Convert everything from the line containing "when (461, 660)" down to the line containing "thousands (693, 256)" into a Markdown table with the columns Number and Text. Number the lines in order, skipping any blank ones.

>> BEGIN GIVEN DATA

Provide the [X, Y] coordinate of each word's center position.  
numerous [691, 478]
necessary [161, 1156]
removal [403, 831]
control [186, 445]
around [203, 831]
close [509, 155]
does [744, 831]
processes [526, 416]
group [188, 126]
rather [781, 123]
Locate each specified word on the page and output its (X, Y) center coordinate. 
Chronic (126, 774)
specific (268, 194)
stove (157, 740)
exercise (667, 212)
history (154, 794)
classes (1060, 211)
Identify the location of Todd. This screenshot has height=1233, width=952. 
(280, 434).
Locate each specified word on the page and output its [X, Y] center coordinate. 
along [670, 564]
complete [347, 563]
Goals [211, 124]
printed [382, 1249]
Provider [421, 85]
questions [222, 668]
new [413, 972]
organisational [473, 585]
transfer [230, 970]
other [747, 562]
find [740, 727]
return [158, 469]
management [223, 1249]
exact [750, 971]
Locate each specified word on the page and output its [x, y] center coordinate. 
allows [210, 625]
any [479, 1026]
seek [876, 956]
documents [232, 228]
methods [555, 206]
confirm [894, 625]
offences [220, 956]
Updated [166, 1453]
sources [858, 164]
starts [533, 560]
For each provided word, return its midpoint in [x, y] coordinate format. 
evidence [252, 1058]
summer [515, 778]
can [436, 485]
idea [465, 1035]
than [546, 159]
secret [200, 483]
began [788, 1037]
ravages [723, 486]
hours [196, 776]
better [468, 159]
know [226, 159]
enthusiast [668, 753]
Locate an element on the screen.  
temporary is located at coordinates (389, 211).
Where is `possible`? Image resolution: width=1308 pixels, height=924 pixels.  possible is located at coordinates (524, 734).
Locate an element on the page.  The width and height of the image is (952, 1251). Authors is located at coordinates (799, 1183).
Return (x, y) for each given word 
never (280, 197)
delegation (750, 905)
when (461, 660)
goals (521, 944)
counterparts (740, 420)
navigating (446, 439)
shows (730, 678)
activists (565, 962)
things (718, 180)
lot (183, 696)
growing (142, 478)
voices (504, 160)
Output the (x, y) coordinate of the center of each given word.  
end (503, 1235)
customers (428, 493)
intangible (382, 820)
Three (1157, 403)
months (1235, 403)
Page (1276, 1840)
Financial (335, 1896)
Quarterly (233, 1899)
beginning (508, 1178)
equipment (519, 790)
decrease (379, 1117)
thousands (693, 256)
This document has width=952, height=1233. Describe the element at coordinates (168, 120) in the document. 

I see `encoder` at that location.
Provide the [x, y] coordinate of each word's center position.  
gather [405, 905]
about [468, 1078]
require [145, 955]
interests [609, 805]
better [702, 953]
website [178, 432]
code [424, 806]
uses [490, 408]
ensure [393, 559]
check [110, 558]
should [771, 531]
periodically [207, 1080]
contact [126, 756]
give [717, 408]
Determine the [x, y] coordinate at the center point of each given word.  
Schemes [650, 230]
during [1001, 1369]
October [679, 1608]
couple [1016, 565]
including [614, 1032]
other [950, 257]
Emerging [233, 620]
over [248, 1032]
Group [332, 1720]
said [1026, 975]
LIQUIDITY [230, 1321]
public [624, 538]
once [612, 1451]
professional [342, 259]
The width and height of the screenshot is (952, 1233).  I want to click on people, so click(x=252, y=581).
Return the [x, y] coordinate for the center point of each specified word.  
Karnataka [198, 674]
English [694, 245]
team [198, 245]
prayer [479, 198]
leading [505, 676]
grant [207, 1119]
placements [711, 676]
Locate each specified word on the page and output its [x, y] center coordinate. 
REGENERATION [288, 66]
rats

>> END GIVEN DATA

EXERCISE OUTPUT:
| Number | Text |
|---|---|
| 1 | when (461, 660) |
| 2 | goals (521, 944) |
| 3 | counterparts (740, 420) |
| 4 | navigating (446, 439) |
| 5 | shows (730, 678) |
| 6 | activists (565, 962) |
| 7 | things (718, 180) |
| 8 | lot (183, 696) |
| 9 | growing (142, 478) |
| 10 | voices (504, 160) |
| 11 | Output the (x, y) coordinate of the center of each given word.   |
| 12 | end (503, 1235) |
| 13 | customers (428, 493) |
| 14 | intangible (382, 820) |
| 15 | Three (1157, 403) |
| 16 | months (1235, 403) |
| 17 | Page (1276, 1840) |
| 18 | Financial (335, 1896) |
| 19 | Quarterly (233, 1899) |
| 20 | beginning (508, 1178) |
| 21 | equipment (519, 790) |
| 22 | decrease (379, 1117) |
| 23 | thousands (693, 256) |